When people ask me why I chose to be the Visual Managing Editor of The Appalachian, my knee-jerk reaction is to say “I like being in charge.” Everyone who knows me can attest to how much of a control freak I can truly be. It’s true, I crave the power that being a senior editor grants me.
It’s a deflection — a defense mechanism. The authority, the meticulous process of editing and reshaping stories, is something tangible to control. Journalism is a medium for all, but The Appalachian is uniquely mine.

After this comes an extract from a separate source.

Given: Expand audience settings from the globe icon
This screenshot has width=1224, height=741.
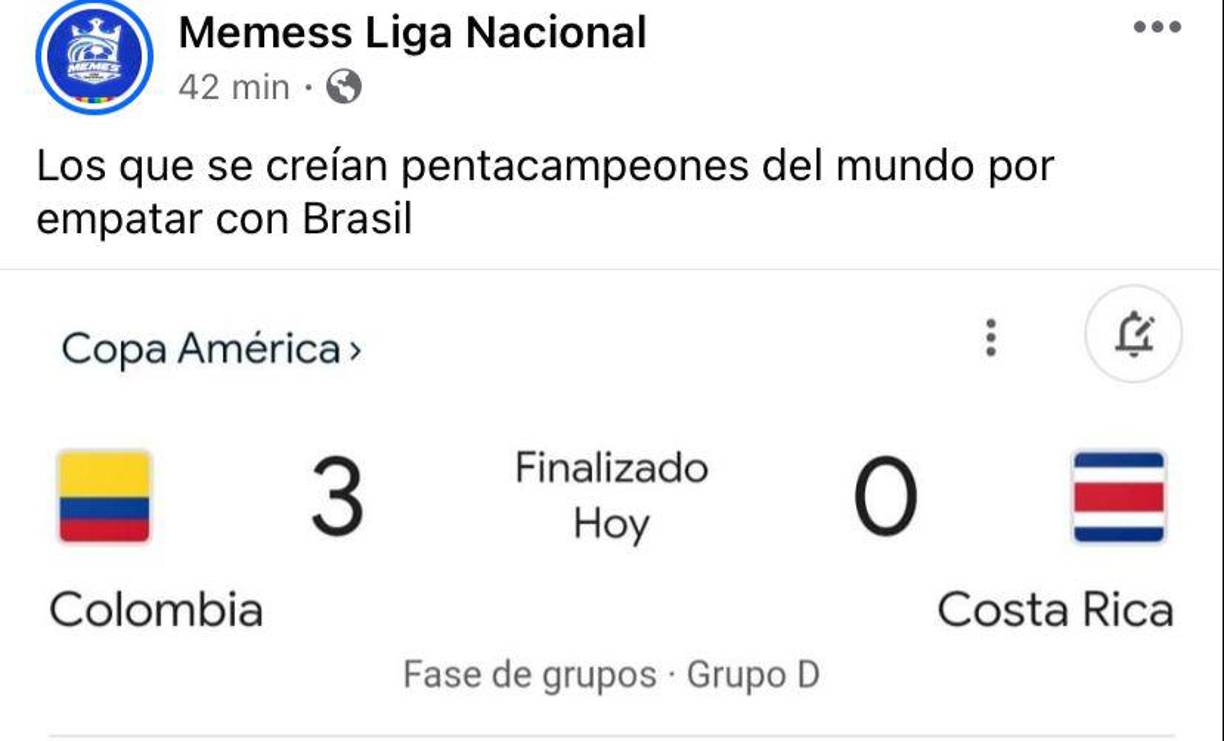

I hide behind my words, my camera and my flimsy lavalier microphone. I lose myself in memories of the shakiness of my knees — the loss of conviction in my voice. I look back at who I once was, a reporter, editor and Appalachian community member. Memories fade and warp, but stories remain far beyond our physical bodies.
Narratives are always suspended in time — a snapshot ready for you to relive. The Appalachian is my time capsule.
App State, at The Appalachian, cataloged this era of myself. The unsure freshman huddled in her dorm room during the height of the pandemic. The sophomore who took uneasy steps toward Plemmons Student Union room 217 for her first news desk meeting. The junior who finally slid into place here. And now, the senior who owns her worth and is unafraid of existing too close to others.
Every iteration of the woman you may know as “K. Slade” is sealed within my writing here at The Appalachian. She remains the mini adult navigating through the uncertainty of college. But, I will always be a proud member of The Appalachian and a sister to this community.
My time here seemed brief, a blip in the vastness of bound archives and internet pages. But, I exist. A moment that slipped through my fingers before I could truly grasp what I had.
So, this is goodbye for now. Gone, but never forgotten. My melodramatic close to the platform and community who allowed me to stand alongside them, pen and paper in hand.